Lors de sa séance du vendredi 1er octobre 2021, le conseil départemental des Yvelines a notamment adopté six conventions de financement « Prévention carence » pour permettre la réalisation de 56 logements locatifs sociaux. Outil du Plan prévention carence adopté par le Département en 2018 afin d’aider les communes à atteindre le quota minimal de logements sociaux prévu par la loi SRU, le dispositif Prévention carence prévoit deux types de subventions : la subvention forfaitaire (de 2 000 à 11 000 euros par logement selon le type d’opération), éligible à la plupart des opérations, et la subvention d’équilibre, « calculée et octroyée au cas par cas pour les opérations les plus complexes et ayant un effet levier important sur le décarencement de la commune », précise la collectivité locale.
Les élus des Yvelines se sont réunis en assemblée départementale le 1er octobre 2021. © CD78/M.-C. Rigato
Les six conventions adoptées le 1er octobre portent sur un montant total de subventions d’un peu plus d’un million d’euros. Les 56 logements locatifs sociaux qu’elles vont permettre de réaliser se répartissent comme suit : quatre logements à Houilles (100 000 euros), 12 au Vésinet (370 000 euros), quatre à La Celle-Saint-Cloud (28 000 euros), 21 à Noisy-le-Roi (82 000 euros), cinq à Versailles (24 000 euros) et 10 à Buc (100 000 euros).

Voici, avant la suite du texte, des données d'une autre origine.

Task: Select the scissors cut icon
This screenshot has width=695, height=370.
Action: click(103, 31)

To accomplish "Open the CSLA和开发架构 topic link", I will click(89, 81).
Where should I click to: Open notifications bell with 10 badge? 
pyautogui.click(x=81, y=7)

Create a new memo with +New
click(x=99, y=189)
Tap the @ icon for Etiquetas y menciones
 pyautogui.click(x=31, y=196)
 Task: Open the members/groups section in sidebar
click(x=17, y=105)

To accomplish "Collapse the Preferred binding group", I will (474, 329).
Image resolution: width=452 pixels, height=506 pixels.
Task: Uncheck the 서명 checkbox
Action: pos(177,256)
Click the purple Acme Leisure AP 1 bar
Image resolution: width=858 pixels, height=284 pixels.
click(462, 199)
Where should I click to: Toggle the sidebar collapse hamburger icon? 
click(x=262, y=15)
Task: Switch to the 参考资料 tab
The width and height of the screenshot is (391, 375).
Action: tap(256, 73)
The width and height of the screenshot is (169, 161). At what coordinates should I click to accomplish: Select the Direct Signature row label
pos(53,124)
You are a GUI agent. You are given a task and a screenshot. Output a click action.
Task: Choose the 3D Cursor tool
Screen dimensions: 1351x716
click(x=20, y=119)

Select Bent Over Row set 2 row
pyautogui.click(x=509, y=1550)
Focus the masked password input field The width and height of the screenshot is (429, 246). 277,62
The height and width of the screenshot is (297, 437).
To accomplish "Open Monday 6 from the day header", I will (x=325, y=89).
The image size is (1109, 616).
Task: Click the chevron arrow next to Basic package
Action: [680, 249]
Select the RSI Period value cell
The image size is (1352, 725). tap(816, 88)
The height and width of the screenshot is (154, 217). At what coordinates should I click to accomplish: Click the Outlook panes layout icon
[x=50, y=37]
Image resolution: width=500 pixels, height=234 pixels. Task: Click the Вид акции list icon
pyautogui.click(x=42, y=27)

Le Département a adopté six conventions de financement « Prévention carence » pour permettre la réalisation de 56 logements locatifs sociaux. © CD78
45 millions d’euros engagés pour la rénovation urbaine
Dans le cadre des conventions Prior’Yvelines, près de 45 millions d’euros ont été engagés par ailleurs pour la rénovation urbaine d’Élancourt (22,9 millions d’euros de subventions) et de La Verrière (22 millions). « Le département des Yvelines a décidé de faire de la rénovation urbaine une cause d’intérêt départemental, souligne l’institution dans le compte-rendu de la séance du 1er octobre. Pour ce faire, [il] a défini une géographie d’intervention plus étendue que celle de l’Etat avec 31 quartiers éligibles (environ 150 000 habitants). Son plan d’investissement (solidarités, collèges, mobilités…) est prioritairement mobilisé dans ces quartiers pour un montant total de 155 millions d’euros, complété d’un programme de financement spécifique de 315 millions d’euros au travers du plan d’amorce à la rénovation urbaine (2017-2021) et du programme Prior’Yvelines (2015-2024) dont les bénéficiaires sont les communes, les EPCI et les bailleurs sociaux. Au total, 470 millions d’euros sont engagés en faveur des quartiers. »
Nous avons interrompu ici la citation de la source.